◆ **BRANO DEL DOCUMENTO**
Opera tutt’altro che romantica, La bohème è quasi di denuncia sociale (i giovani non hanno i soldi per mangiare, Mimì muore perché non può permettersi un dottore, Musetta è costretta a “frequentare” vecchi ricchi per vivere). Prima opera lirica ambientata in una metropoli, con le sue alienazioni e la sua crudezza di vivere, La bohème è un ritratto urbano da cui l’immagine di Parigi non potrà mai più prescindere. Ed è quindi opera moderna, anticipando il Novecento. La vicenda è di oggi: giovani senza avvenire che vivono alla giornata, senza grandi speranze se non quella dell’eredità dello zio milionario.

Il libretto indica l’epoca del 1830 circa e i riferimenti del testo lo confermano: l’effigie sulle monete del monarca Luigi Filippo (re di Francia dal 1830 al 1848), il cenno a François Guizot (figura politica attiva tra il 1830 e il 1848) o al Bal Mabille (aperto nel 1831), ma quasi tutti gli allestimenti scenici hanno ambientato La bohème alla fine dell’Ottocento, all’epoca di Puccini (e già questo la dice lunga sulla “fedeltà” al libretto di certe regie “tradizionali”). Ultimamente però alcune regie “moderne” hanno messo in luce aspetti meno scontati dell’opera come quella di  Damiano Michieletto a Salisburgo nel 2012.

Ora al Regio di Torino è la volta del regista catalano Alex Ollé, uno dei direttori artistici de “La Fura dels Baus”. Il collettivo catalano si era già occupato di opera lirica con acrobazie umane e quella video grafica per cui è giustamente famoso. Ma il capolavoro pucciniano ha una dimensione naturalistica e intimista che sfida progetti grandiosi. Eppure, dopo la recente Madama Butterfly di Caracalla Ollé si è voluto cimentare anche con quest’altro titolo pucciniano in questo allestimento che vuole ricordare il centoventesimo anniversario della prima dell’opera qui a Torino il 1 febbraio 1896.

◆ **ELENCO DEI COMPITI**
1. Elenca i riferimenti del testo che, secondo il brano sulla Bohème, confermano l'epoca del 1830 circa indicata dal libretto.
2. In quale data si tenne a Torino la prima dell'opera, stando al brano sulla Bohème?

◆ **MATERIALE FORNITO**

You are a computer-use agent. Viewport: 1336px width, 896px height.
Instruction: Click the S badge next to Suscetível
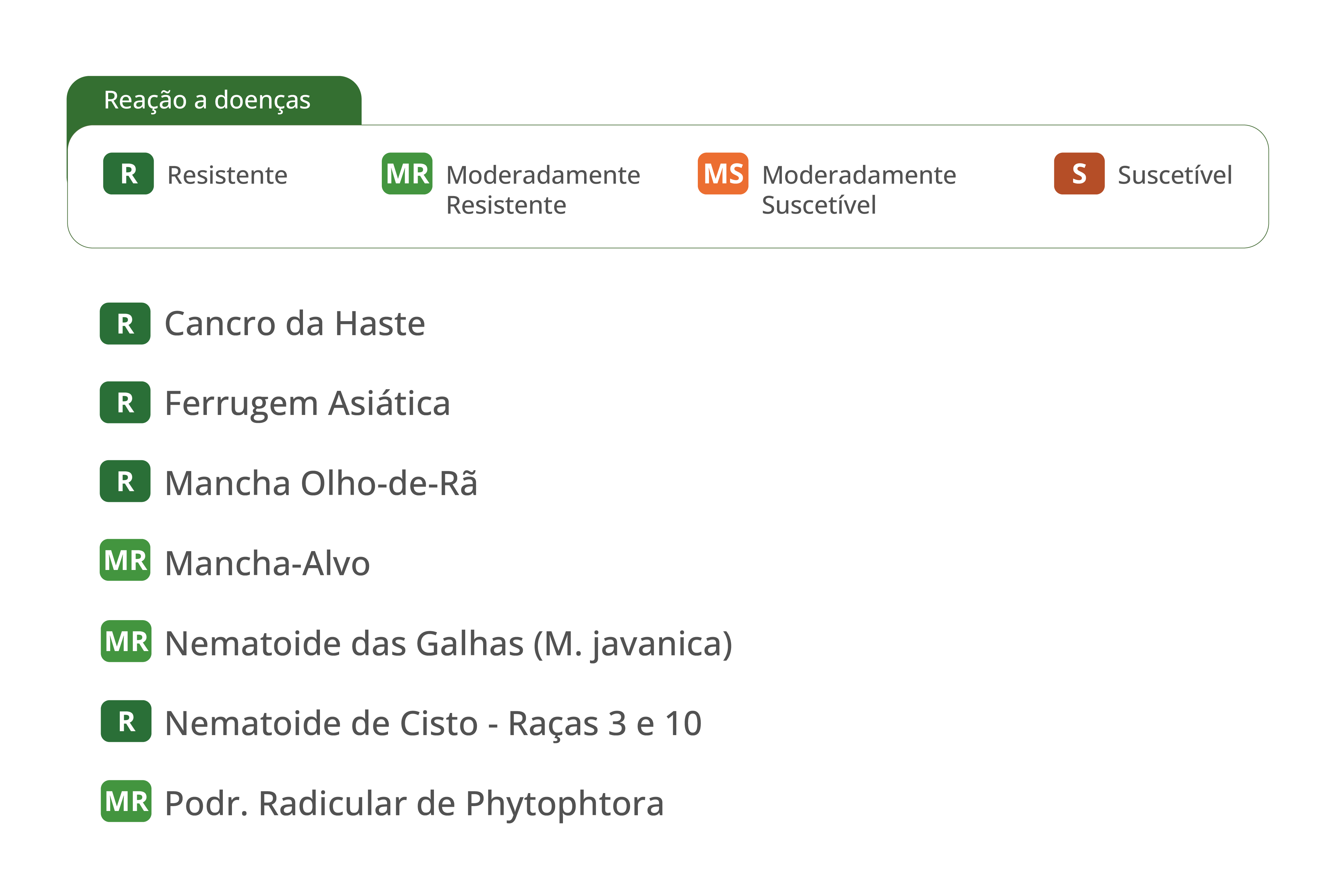[1079, 174]
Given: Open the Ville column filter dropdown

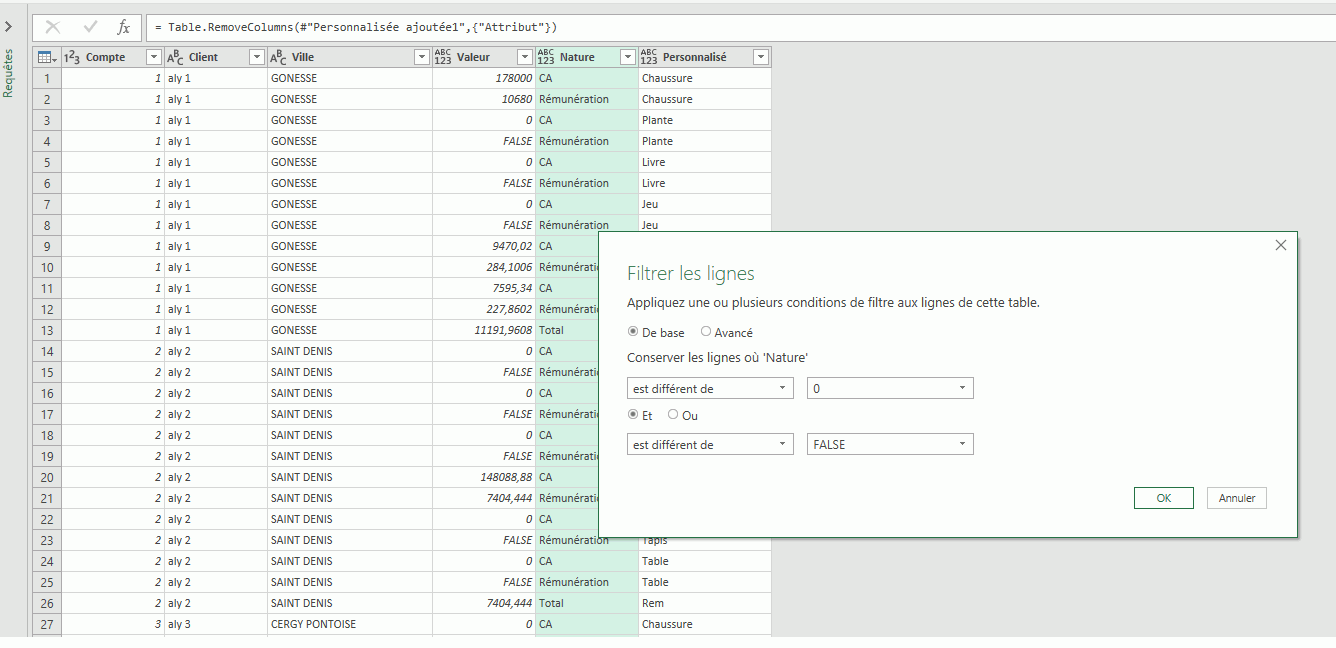Looking at the screenshot, I should coord(422,58).
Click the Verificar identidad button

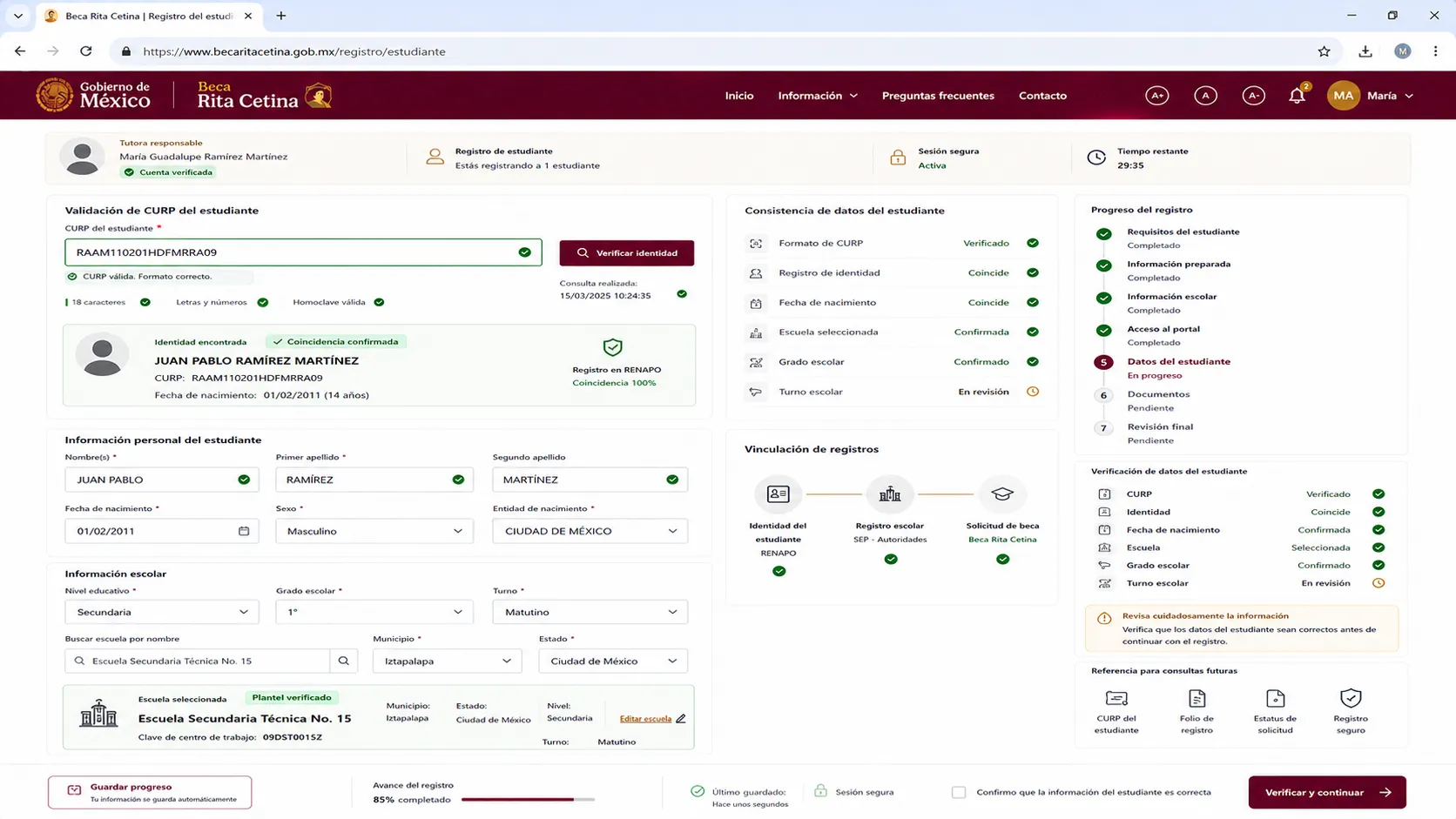pos(627,252)
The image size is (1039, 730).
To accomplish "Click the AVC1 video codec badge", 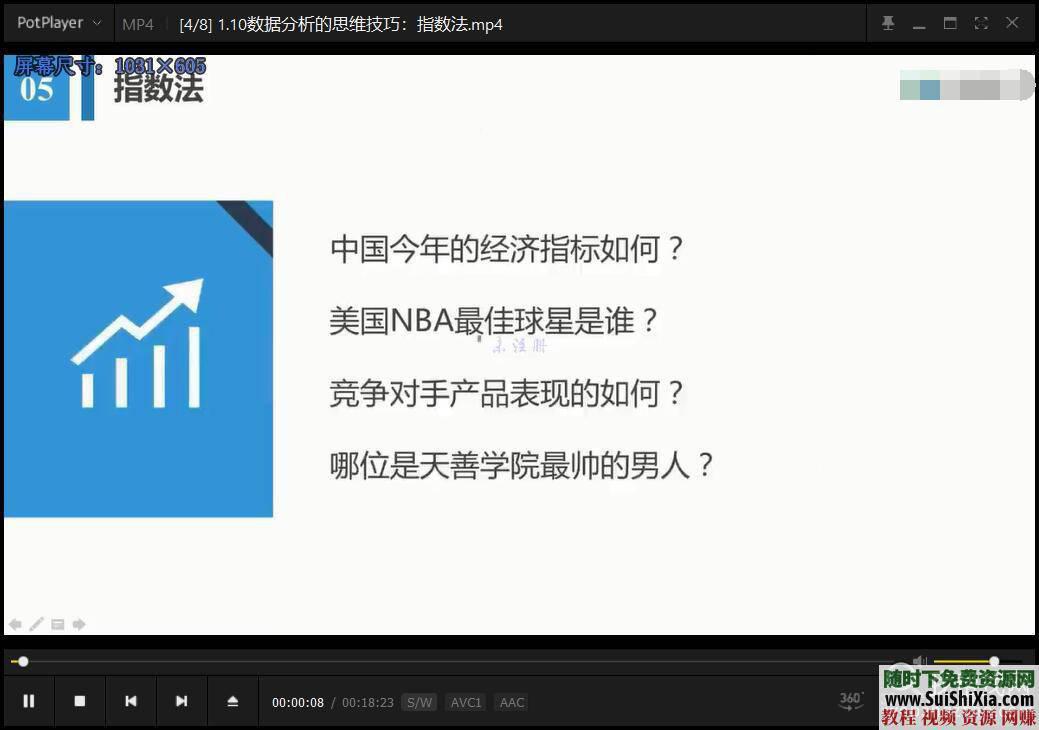I will [x=466, y=702].
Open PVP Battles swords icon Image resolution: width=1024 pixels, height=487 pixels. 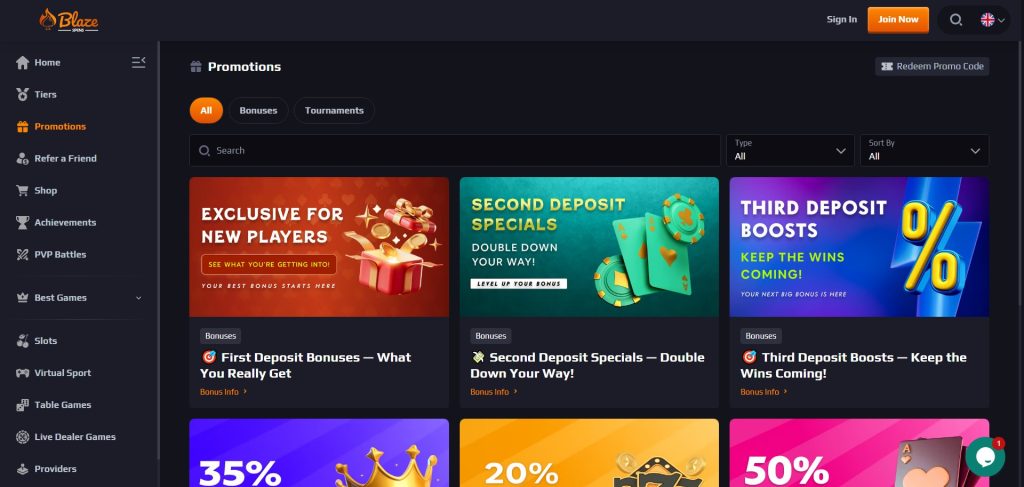[x=23, y=255]

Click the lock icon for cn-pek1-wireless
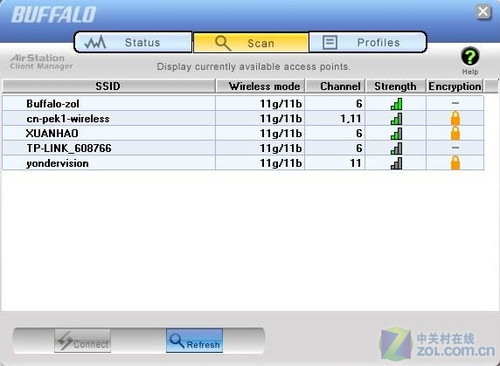(x=455, y=118)

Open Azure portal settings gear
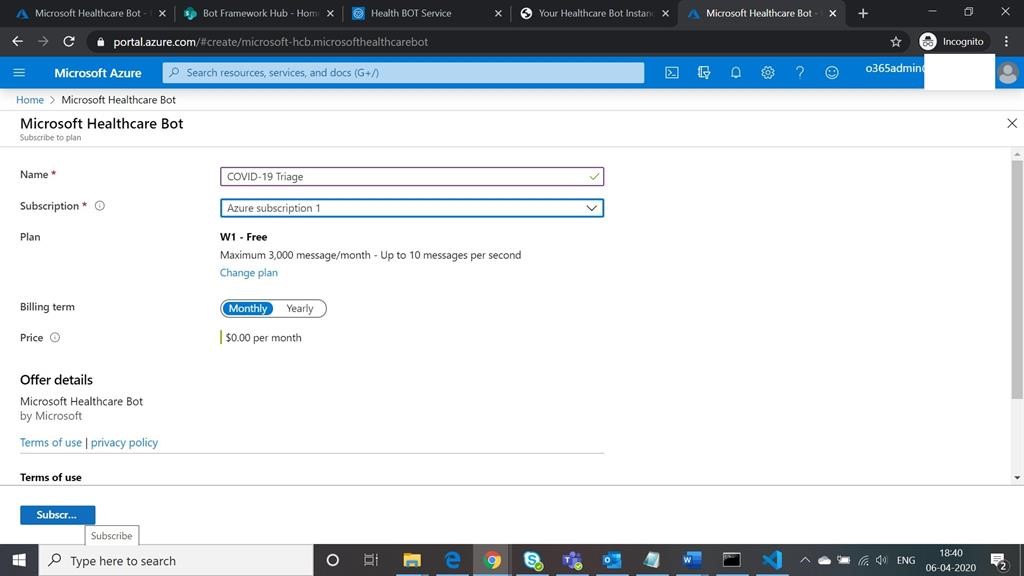coord(768,72)
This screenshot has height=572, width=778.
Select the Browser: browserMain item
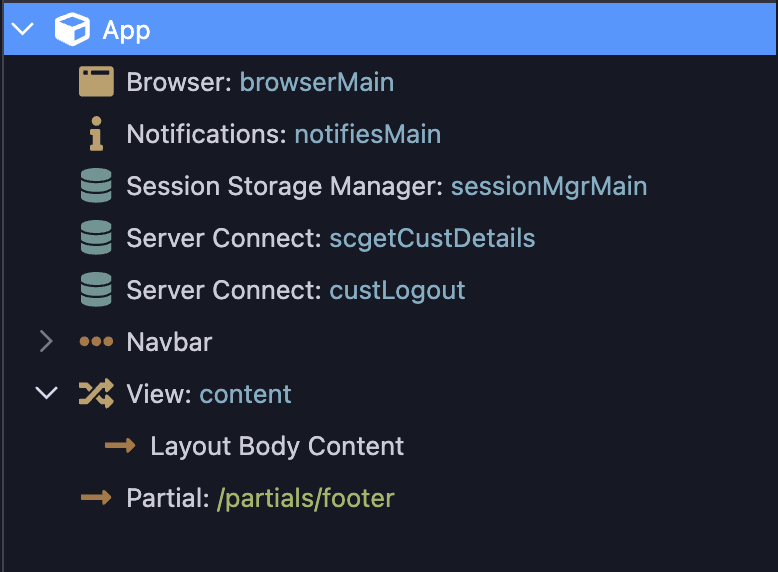260,82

◆ **RISPOSTE**
1.
- L'effigie del monarca Luigi Filippo sulle monete
- Il cenno a François Guizot
- Il Bal Mabille

2. Il 1 febbraio 1896.